# T5 Vegging Question



## DiamondJim420 (Mar 12, 2012)

I want to veg 2 Northern Lights plants in DWC under T5's.  My grow room is 3.5 x 3.5 x 8.  Over each plant, I have a 2-foot 4-bulb T5 fixture.  Each bulb is about 25 watts.  So, there are 100 watts of T5 lighting above each plant.  Is this enough light for vegging, or do I need more?


----------



## ozzydiodude (Mar 12, 2012)

The watts don't matter.. What is the lumens for each bulb


----------



## DiamondJim420 (Mar 12, 2012)

ozzydiodude said:
			
		

> The watts don't matter.. What is the lumens for each bulb


 
2000 lumens per bulb...8000 per fixture...2 fixtures...16000 lumens total in a 3.5 x 3.5 x 8 room.


----------



## The Hemp Goddess (Mar 12, 2012)

Can you squish the room down some?  I have a space 2 x 4 that I use a 20,000 lumen fixture in.  Even though this is not 3000 lumens per sq ft, I get quite nice tight veggy growth with it.  However, I think that 16,000 lumens in a 12.25 sq ft space is pushing it too much.  On the other hand, 2 vegging plants are not going to require 12.25 sq ft.  So if you can tighten the dimensions of your space up to, say, 3.5 x 1.5 or so, that would be plenty of space and light for 2 vegging plants.

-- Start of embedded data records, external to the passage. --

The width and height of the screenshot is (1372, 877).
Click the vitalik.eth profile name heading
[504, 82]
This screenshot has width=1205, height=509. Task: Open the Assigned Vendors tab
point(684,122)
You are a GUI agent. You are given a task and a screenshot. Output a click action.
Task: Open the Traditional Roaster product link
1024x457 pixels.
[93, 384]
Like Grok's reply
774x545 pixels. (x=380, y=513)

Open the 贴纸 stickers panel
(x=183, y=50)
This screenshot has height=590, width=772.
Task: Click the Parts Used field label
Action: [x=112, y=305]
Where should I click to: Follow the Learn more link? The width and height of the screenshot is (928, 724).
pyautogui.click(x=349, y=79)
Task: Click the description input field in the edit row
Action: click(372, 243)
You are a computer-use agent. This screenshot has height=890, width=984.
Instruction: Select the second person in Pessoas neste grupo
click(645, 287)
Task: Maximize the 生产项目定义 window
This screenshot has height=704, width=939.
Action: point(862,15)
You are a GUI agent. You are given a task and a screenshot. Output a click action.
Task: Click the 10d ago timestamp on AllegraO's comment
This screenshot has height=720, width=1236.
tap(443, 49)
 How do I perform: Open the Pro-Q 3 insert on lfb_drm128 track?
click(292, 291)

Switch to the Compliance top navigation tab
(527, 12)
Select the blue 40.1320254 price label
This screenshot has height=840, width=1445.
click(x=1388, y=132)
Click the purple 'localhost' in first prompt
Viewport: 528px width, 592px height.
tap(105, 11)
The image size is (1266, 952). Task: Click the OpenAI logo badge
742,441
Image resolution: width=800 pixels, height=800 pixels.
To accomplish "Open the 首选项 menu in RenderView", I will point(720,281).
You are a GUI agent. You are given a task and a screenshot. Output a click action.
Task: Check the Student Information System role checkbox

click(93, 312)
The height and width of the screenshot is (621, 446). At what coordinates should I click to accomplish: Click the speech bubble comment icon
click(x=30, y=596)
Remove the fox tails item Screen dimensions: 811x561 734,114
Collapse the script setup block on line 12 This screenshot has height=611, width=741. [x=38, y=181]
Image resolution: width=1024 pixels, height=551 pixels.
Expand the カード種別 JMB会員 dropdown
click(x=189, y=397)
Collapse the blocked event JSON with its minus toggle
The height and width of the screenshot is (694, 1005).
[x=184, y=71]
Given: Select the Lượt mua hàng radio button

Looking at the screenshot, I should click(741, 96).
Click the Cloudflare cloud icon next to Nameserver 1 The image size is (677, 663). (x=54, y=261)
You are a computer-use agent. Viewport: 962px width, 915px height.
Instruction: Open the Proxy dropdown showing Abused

Maybe construct some temporary walls with PVC pipe and panda film?


----------



## DiamondJim420 (Mar 13, 2012)

The Hemp Goddess said:
			
		

> Can you squish the room down some?  I have a space 2 x 4 that I use a 20,000 lumen fixture in.  Even though this is not 3000 lumens per sq ft, I get quite nice tight veggy growth with it.  However, I think that 16,000 lumens in a 12.25 sq ft space is pushing it too much.  On the other hand, 2 vegging plants are not going to require 12.25 sq ft.  So if you can tighten the dimensions of your space up to, say, 3.5 x 1.5 or so, that would be plenty of space and light for 2 vegging plants.
> 
> Maybe construct some temporary walls with PVC pipe and panda film?


 
I think I may just add some side-wall-mounted T5 fixtures on the left wall, the back wall, and the right wall...that will bring up my lumen count considerably.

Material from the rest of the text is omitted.